Scholars and choreographers Chris Aiken and Angie Hauser, based at Smith College in Massachusetts, research the uses of improvisational dance in higher education. Their teachings are informed theoretically by the work of Nikolai Bernstein, a neurophysiologist whose research is influential in the field of motor control and the science of action (Fun fact: a lot of dance researchers adore neurology). In Bernstein’s book On Dexterity and Its Development , he presents a model for comprehending the relationship between automated skills and intentional behavior in evolving environments, like the sixty seconds of improvisation in a YouTube dance video. He believes that automated skills, behaviors that can work without conscious control—like riding a bike or dribbling a soccer ball—are stored in our brains in a kind of “movement library.” We can draw upon this library when we have to shift our attention to problem-solving. This is one thing that allows dancers to trust their training and focus on generating new stories based on the archives living in their bodies. Bernstein gives us a second concept that’s also fundamental for improvisers, the idea of a “memory of the future,” which refers to the ways people use their experiences to make sense of what is happening in the present and to imagine the next steps.

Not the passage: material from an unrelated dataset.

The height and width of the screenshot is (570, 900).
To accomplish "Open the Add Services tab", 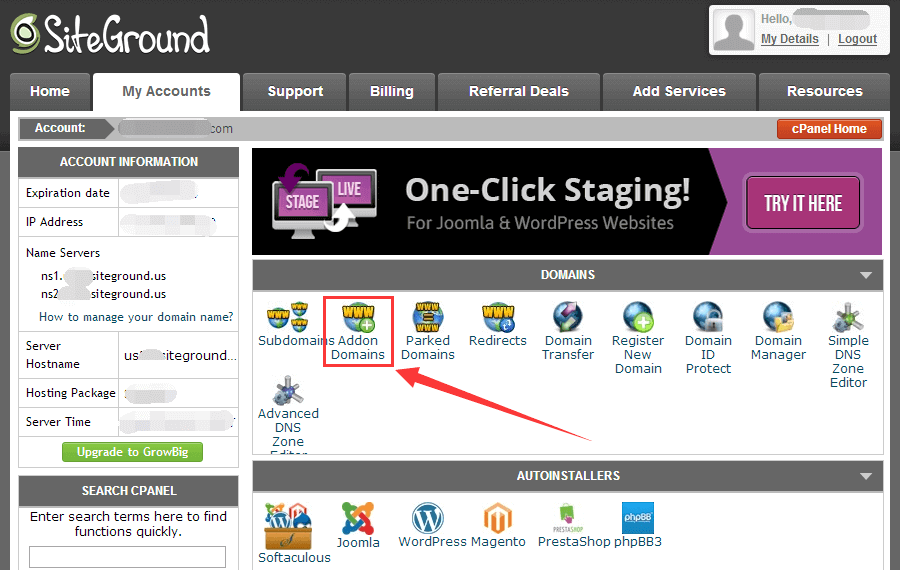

Bernstein’s “memory of the future” offers us a comforting thought in its simplicity: We already know how to move through the unknown. There is a special brilliance to our days spent suspended in quarantine, no longer moving to the choreography of our pre-Covid-19 lives, but doing what is deeply known to each of us—in all our varied interpretations of the reckless music of a pandemic. It’s very possible that in the annals of YouTube, I’ve witnessed a new conception of human agency expressed through improvisation. Without the limits of choreography, the dancer discovers the specific strengths of her body and the unique forces of her creativity, which allow her to invent new ways of moving forward through the alien. There’s a sentence I like from Aiken and Hauser’s research on how to measure our ability to improvise: “Success is defined by one’s depth of inquiry, one’s strength of purpose, and one’s generosity toward others.” It’s a thought that’s helped me keep moving forward, especially now, when we are just living from beat to beat.